### Your task
When you answer, copy every line of the listing below exactly.

(Supplied material)

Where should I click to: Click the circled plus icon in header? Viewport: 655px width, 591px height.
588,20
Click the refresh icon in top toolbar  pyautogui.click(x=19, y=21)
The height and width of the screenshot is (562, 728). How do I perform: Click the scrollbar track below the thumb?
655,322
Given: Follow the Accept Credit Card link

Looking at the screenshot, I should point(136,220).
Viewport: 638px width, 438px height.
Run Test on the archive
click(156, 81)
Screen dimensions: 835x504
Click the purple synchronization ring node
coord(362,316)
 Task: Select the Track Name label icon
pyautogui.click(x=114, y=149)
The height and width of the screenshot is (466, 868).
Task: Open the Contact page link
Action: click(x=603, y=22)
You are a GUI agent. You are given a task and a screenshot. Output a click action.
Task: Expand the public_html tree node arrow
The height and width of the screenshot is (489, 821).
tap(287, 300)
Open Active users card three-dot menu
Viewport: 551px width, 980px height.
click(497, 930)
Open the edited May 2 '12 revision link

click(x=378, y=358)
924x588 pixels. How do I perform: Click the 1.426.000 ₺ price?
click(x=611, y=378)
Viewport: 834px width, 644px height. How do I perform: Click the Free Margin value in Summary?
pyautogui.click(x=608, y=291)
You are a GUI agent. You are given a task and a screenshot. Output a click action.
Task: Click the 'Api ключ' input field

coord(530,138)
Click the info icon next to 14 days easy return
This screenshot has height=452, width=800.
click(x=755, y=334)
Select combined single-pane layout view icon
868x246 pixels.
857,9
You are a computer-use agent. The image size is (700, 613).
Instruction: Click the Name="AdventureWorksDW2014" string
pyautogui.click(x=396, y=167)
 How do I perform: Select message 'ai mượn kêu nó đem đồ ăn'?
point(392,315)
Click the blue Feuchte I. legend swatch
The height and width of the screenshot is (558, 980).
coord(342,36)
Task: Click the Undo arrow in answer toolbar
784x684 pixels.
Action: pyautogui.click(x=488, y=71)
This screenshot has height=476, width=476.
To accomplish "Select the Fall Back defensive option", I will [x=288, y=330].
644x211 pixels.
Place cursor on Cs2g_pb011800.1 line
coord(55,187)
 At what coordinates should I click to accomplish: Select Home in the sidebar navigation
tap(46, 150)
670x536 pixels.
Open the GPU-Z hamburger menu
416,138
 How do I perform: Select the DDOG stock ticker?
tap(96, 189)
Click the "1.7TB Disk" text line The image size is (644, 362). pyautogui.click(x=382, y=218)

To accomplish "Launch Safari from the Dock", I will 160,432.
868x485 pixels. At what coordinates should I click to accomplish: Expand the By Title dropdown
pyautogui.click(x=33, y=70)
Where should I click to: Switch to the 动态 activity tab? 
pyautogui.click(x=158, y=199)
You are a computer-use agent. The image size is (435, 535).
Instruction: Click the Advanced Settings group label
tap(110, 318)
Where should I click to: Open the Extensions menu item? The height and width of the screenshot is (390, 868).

(End Supplied material)

### Response
Where should I click to: Click the circled plus icon in header? Viewport: 655px width, 591px height.
588,20
Click the refresh icon in top toolbar  pyautogui.click(x=19, y=21)
The height and width of the screenshot is (562, 728). How do I perform: Click the scrollbar track below the thumb?
655,322
Given: Follow the Accept Credit Card link

Looking at the screenshot, I should point(136,220).
Viewport: 638px width, 438px height.
Run Test on the archive
click(156, 81)
Screen dimensions: 835x504
Click the purple synchronization ring node
coord(362,316)
 Task: Select the Track Name label icon
pyautogui.click(x=114, y=149)
The height and width of the screenshot is (466, 868).
Task: Open the Contact page link
Action: click(x=603, y=22)
You are a GUI agent. You are given a task and a screenshot. Output a click action.
Task: Expand the public_html tree node arrow
The height and width of the screenshot is (489, 821).
tap(287, 300)
Open Active users card three-dot menu
Viewport: 551px width, 980px height.
click(497, 930)
Open the edited May 2 '12 revision link

click(x=378, y=358)
924x588 pixels. How do I perform: Click the 1.426.000 ₺ price?
click(x=611, y=378)
Viewport: 834px width, 644px height. How do I perform: Click the Free Margin value in Summary?
pyautogui.click(x=608, y=291)
You are a GUI agent. You are given a task and a screenshot. Output a click action.
Task: Click the 'Api ключ' input field

coord(530,138)
Click the info icon next to 14 days easy return
This screenshot has height=452, width=800.
click(x=755, y=334)
Select combined single-pane layout view icon
868x246 pixels.
857,9
You are a computer-use agent. The image size is (700, 613).
Instruction: Click the Name="AdventureWorksDW2014" string
pyautogui.click(x=396, y=167)
 How do I perform: Select message 'ai mượn kêu nó đem đồ ăn'?
point(392,315)
Click the blue Feuchte I. legend swatch
The height and width of the screenshot is (558, 980).
coord(342,36)
Task: Click the Undo arrow in answer toolbar
784x684 pixels.
Action: pyautogui.click(x=488, y=71)
This screenshot has height=476, width=476.
To accomplish "Select the Fall Back defensive option", I will [x=288, y=330].
644x211 pixels.
Place cursor on Cs2g_pb011800.1 line
coord(55,187)
 At what coordinates should I click to accomplish: Select Home in the sidebar navigation
tap(46, 150)
670x536 pixels.
Open the GPU-Z hamburger menu
416,138
 How do I perform: Select the DDOG stock ticker?
tap(96, 189)
Click the "1.7TB Disk" text line The image size is (644, 362). pyautogui.click(x=382, y=218)

To accomplish "Launch Safari from the Dock", I will 160,432.
868x485 pixels. At what coordinates should I click to accomplish: Expand the By Title dropdown
pyautogui.click(x=33, y=70)
Where should I click to: Switch to the 动态 activity tab? 
pyautogui.click(x=158, y=199)
You are a computer-use agent. The image size is (435, 535).
Instruction: Click the Advanced Settings group label
tap(110, 318)
Where should I click to: Open the Extensions menu item? The height and width of the screenshot is (390, 868).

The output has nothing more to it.